While this assessment must be in writing if there are five or more employees, it is recommended to always keep the significant findings of all assessments written down. This information should be made available to staff and volunteers using the substances. Additional training and instruction might be beneficial in some situations.
It is considered best practice that the chemicals and substances that are used within a Church or Place of Worship should be kept in a secure place, away from members of the public and out of the reach of children. It is highly recommended that this is a lockable cupboard.
All chemicals should remain in their original containers, or otherwise containers as supplied by the manufacturer and appropriately labelled. Alternatively, other suitable containers, which are suitable for the contents, may be used but must be marked appropriately. Containers which are commonly used for other things - such as jam jars and pop bottles - are not usually considered appropriate owing to the possibility of mistaken identify.
It is preferable to restrict the use of harmful substances where a alternative exists which could be used to lower the risk. For example, remove bleach and use a proprietary toilet cleaner fluid which does not have a hazard symbol on the pack.
It is recommended that flammable substances are avoided for reasons of fire safety. Such flammable substances include petrol, paraffin and bottled gas and even aerosol sprays such as air-fresheners.
Note that many garden chemicals that are intended for 'home garden use only' and might not be suitable for use within a Church or Place of Worship.
One of the most common precautions that are put into place for many low-risk substances is 'Personal Protective Equipment'. It would be common to supply disposable gloves to those handling cleaning fluids, but some substances might require additional protective equipment. Further advice is found in the data sheet for the substance. However, it should always be noted that Personal Protective Equipment should only be used as a last measure.
In addition to chemicals, it is also important to consider the exposure of biological agents, such as bacteria, fungal spores and micro-organisms, including Legionella (the cause of legionaries disease).
Legionella and other related waterborne diseases can be caught by breathing in droplets of water that carry bacteria.
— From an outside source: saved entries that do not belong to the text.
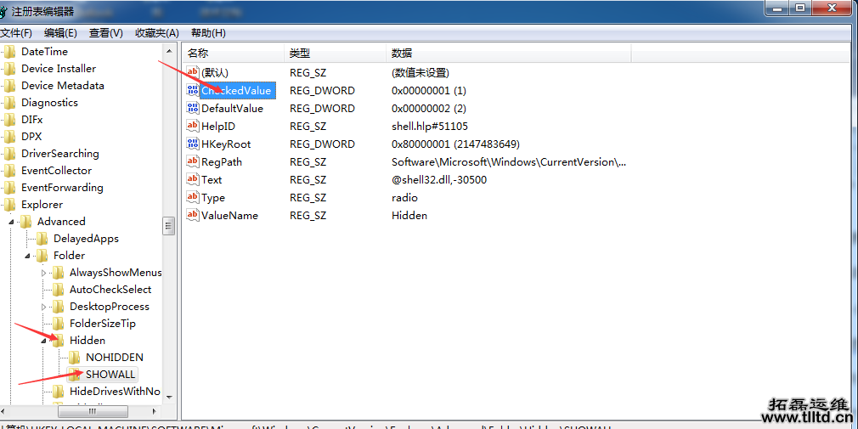Image resolution: width=858 pixels, height=429 pixels.
Task: Click the tree pane vertical scrollbar thumb
Action: pyautogui.click(x=169, y=225)
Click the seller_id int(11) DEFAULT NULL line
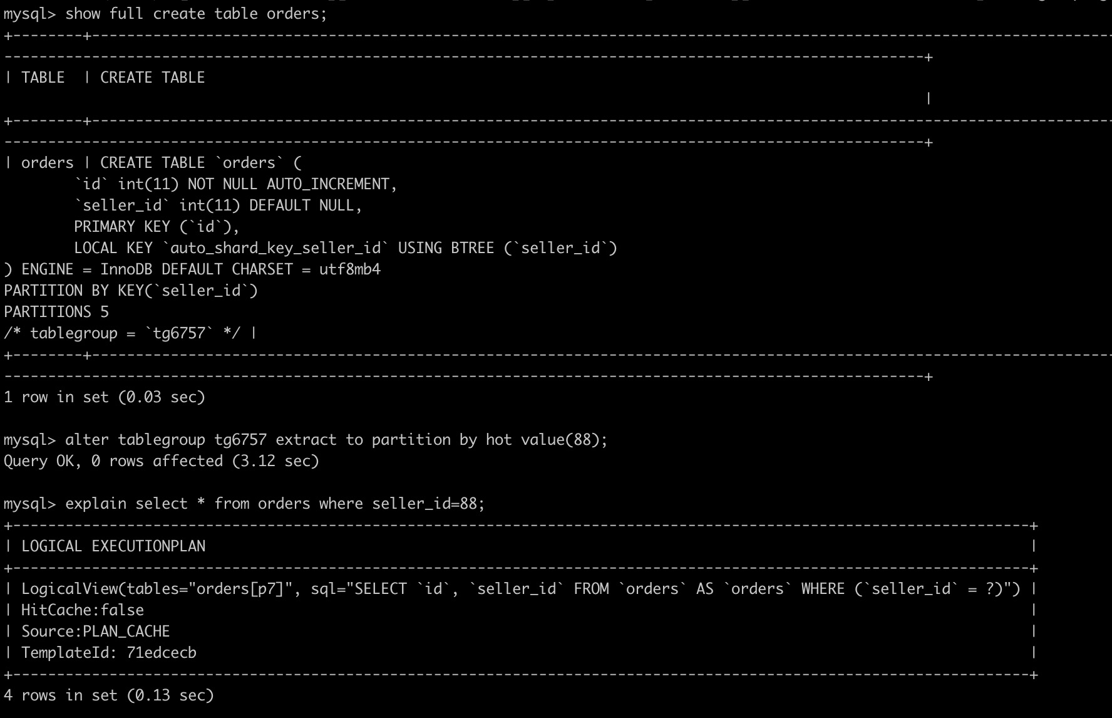 click(218, 206)
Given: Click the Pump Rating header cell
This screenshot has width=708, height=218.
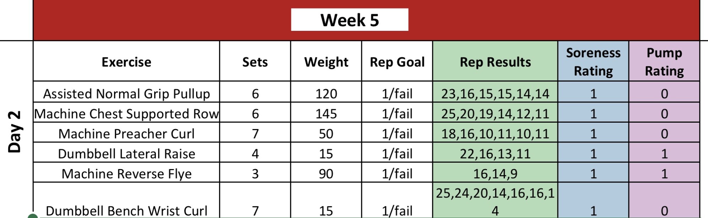Looking at the screenshot, I should pos(664,62).
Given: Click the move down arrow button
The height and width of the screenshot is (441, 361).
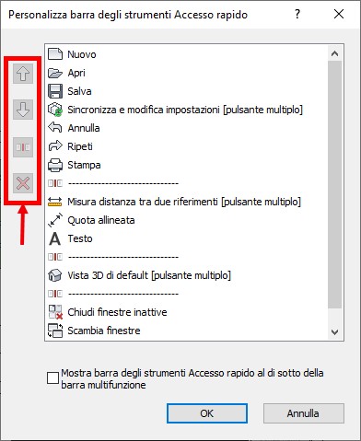Looking at the screenshot, I should point(23,110).
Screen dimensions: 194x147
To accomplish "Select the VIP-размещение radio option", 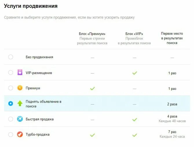I will [10, 72].
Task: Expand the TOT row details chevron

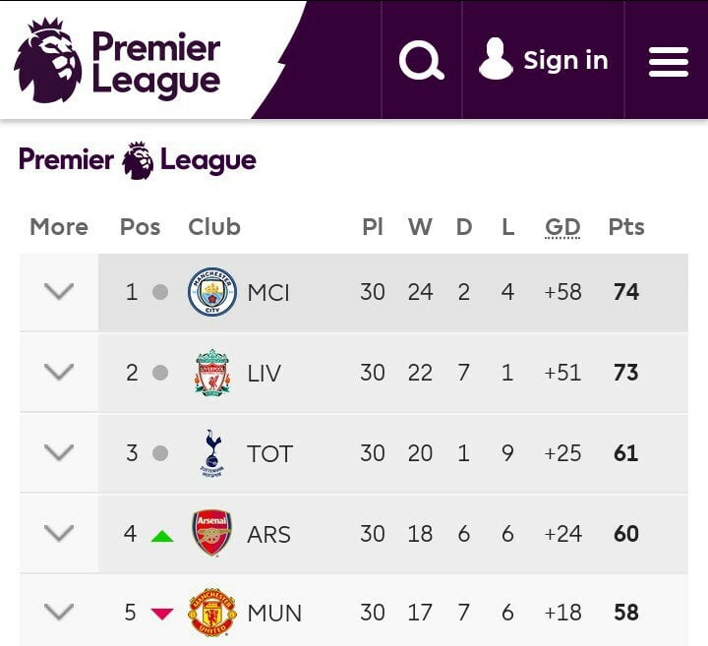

It cannot be transferred from person to person. Specific areas of concern within Churches and Places of Worship are with water systems and some types of air conditioning equipment.
The bacteria will not survive above 45 degrees Celsius and the hot water at taps should be above this level after a short period of time (usually 60 seconds). Typically boilers would be set to a temperature some 20°C warmer than this. Cold water taps should be below 20°C and care is needed to insulate pipes when they run close to hot water pipes and heating systems.
Water should be regularly run from taps that would not otherwise be used, and this could be part of the routine cleaning schedule. The system should be inspected for disused branch pipes ('dead legs'), which should be removed or reduced to the shortest possible length. Water storage tanks might need occasional antibacterial treatment.
Air conditioning systems should be routinely serviced and cleaned, no matter of the system type. This should include the cleaning of filters and, in the case of 'wet' systems, treatment with an antibacterial substance to control the bacteria in the system. The company that performs this servicing will advise on any specific precautions you need to take such as antibacterial treatments.
Care is needed also when working near bird faeces (especially pigeons) which can cause 'psittacosis', a pneumonia-like disease. In addition to this, 'Leptospirosis' (also known as 'Weil's Disease') can be a concern for those working in locations where vermin are, or have been, present. It is also important to be aware of diseases that could be picked up from contact with human bodily fluids, especially for those people who might have to clear up spillages or perform maintenance work on drainage systems.